--- Data provided Enclosed Below ---

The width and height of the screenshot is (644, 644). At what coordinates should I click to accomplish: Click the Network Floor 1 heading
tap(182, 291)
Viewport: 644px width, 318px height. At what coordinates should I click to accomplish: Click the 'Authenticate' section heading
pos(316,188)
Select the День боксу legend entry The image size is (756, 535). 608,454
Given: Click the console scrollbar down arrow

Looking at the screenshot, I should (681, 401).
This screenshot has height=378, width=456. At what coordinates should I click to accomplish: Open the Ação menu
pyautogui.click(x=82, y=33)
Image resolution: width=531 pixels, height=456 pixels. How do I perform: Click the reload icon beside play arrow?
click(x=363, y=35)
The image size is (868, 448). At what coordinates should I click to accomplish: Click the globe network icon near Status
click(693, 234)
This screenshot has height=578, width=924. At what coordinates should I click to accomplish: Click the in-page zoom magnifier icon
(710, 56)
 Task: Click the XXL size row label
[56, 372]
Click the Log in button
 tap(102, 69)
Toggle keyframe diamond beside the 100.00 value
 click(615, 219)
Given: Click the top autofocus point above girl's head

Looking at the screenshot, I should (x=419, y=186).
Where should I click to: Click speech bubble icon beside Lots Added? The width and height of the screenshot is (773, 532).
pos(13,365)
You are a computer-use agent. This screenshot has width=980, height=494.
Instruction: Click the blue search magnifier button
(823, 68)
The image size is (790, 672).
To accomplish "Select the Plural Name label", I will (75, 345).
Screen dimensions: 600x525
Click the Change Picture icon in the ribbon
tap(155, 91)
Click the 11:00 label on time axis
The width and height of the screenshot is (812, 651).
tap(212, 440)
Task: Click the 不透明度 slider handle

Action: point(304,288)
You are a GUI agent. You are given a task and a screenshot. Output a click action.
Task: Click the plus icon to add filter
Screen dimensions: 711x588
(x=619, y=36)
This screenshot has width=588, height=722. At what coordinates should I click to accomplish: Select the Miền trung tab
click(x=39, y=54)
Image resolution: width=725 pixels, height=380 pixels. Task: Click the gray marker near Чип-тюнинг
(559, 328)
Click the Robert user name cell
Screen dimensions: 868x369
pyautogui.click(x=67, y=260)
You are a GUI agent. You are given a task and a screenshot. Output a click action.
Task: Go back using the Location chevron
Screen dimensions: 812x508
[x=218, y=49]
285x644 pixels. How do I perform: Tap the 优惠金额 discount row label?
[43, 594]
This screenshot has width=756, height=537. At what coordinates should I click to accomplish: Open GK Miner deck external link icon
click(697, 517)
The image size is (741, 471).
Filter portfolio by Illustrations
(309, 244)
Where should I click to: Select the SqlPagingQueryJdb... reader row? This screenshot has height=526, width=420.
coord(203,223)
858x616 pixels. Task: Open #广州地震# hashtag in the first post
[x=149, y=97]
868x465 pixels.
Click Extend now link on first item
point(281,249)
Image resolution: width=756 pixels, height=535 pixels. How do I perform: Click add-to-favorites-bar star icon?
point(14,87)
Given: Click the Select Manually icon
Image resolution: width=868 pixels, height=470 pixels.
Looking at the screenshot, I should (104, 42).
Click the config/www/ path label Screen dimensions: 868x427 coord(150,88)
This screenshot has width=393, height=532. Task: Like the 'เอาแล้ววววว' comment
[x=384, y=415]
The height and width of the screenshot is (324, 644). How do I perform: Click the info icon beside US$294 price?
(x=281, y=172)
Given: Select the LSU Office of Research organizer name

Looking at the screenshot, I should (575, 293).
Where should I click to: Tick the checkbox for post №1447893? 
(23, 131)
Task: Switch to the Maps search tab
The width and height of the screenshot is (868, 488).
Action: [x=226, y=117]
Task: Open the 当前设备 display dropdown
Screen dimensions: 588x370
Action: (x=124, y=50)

--- End of Enclosed Data provided ---

Prompt | Retype all of the records above, word for word.

Solution for this task |
The width and height of the screenshot is (644, 644). At what coordinates should I click to accomplish: Click the Network Floor 1 heading
tap(182, 291)
Viewport: 644px width, 318px height. At what coordinates should I click to accomplish: Click the 'Authenticate' section heading
pos(316,188)
Select the День боксу legend entry The image size is (756, 535). 608,454
Given: Click the console scrollbar down arrow

Looking at the screenshot, I should (681, 401).
This screenshot has height=378, width=456. At what coordinates should I click to accomplish: Open the Ação menu
pyautogui.click(x=82, y=33)
Image resolution: width=531 pixels, height=456 pixels. How do I perform: Click the reload icon beside play arrow?
click(x=363, y=35)
The image size is (868, 448). At what coordinates should I click to accomplish: Click the globe network icon near Status
click(693, 234)
This screenshot has height=578, width=924. At what coordinates should I click to accomplish: Click the in-page zoom magnifier icon
(710, 56)
 Task: Click the XXL size row label
[56, 372]
Click the Log in button
 tap(102, 69)
Toggle keyframe diamond beside the 100.00 value
 click(615, 219)
Given: Click the top autofocus point above girl's head

Looking at the screenshot, I should (x=419, y=186).
Where should I click to: Click speech bubble icon beside Lots Added? The width and height of the screenshot is (773, 532).
pos(13,365)
You are a computer-use agent. This screenshot has width=980, height=494.
Instruction: Click the blue search magnifier button
(823, 68)
The image size is (790, 672).
To accomplish "Select the Plural Name label", I will (75, 345).
Screen dimensions: 600x525
Click the Change Picture icon in the ribbon
tap(155, 91)
Click the 11:00 label on time axis
The width and height of the screenshot is (812, 651).
tap(212, 440)
Task: Click the 不透明度 slider handle

Action: point(304,288)
You are a GUI agent. You are given a task and a screenshot. Output a click action.
Task: Click the plus icon to add filter
Screen dimensions: 711x588
(x=619, y=36)
This screenshot has width=588, height=722. At what coordinates should I click to accomplish: Select the Miền trung tab
click(x=39, y=54)
Image resolution: width=725 pixels, height=380 pixels. Task: Click the gray marker near Чип-тюнинг
(559, 328)
Click the Robert user name cell
Screen dimensions: 868x369
pyautogui.click(x=67, y=260)
You are a GUI agent. You are given a task and a screenshot. Output a click action.
Task: Go back using the Location chevron
Screen dimensions: 812x508
[x=218, y=49]
285x644 pixels. How do I perform: Tap the 优惠金额 discount row label?
[43, 594]
This screenshot has width=756, height=537. At what coordinates should I click to accomplish: Open GK Miner deck external link icon
click(697, 517)
The image size is (741, 471).
Filter portfolio by Illustrations
(309, 244)
Where should I click to: Select the SqlPagingQueryJdb... reader row? This screenshot has height=526, width=420.
coord(203,223)
858x616 pixels. Task: Open #广州地震# hashtag in the first post
[x=149, y=97]
868x465 pixels.
Click Extend now link on first item
point(281,249)
Image resolution: width=756 pixels, height=535 pixels. How do I perform: Click add-to-favorites-bar star icon?
point(14,87)
Given: Click the Select Manually icon
Image resolution: width=868 pixels, height=470 pixels.
Looking at the screenshot, I should (104, 42).
Click the config/www/ path label Screen dimensions: 868x427 coord(150,88)
This screenshot has width=393, height=532. Task: Like the 'เอาแล้ววววว' comment
[x=384, y=415]
The height and width of the screenshot is (324, 644). How do I perform: Click the info icon beside US$294 price?
(x=281, y=172)
Given: Select the LSU Office of Research organizer name

Looking at the screenshot, I should (575, 293).
Where should I click to: Tick the checkbox for post №1447893? 
(23, 131)
Task: Switch to the Maps search tab
The width and height of the screenshot is (868, 488).
Action: [x=226, y=117]
Task: Open the 当前设备 display dropdown
Screen dimensions: 588x370
Action: (x=124, y=50)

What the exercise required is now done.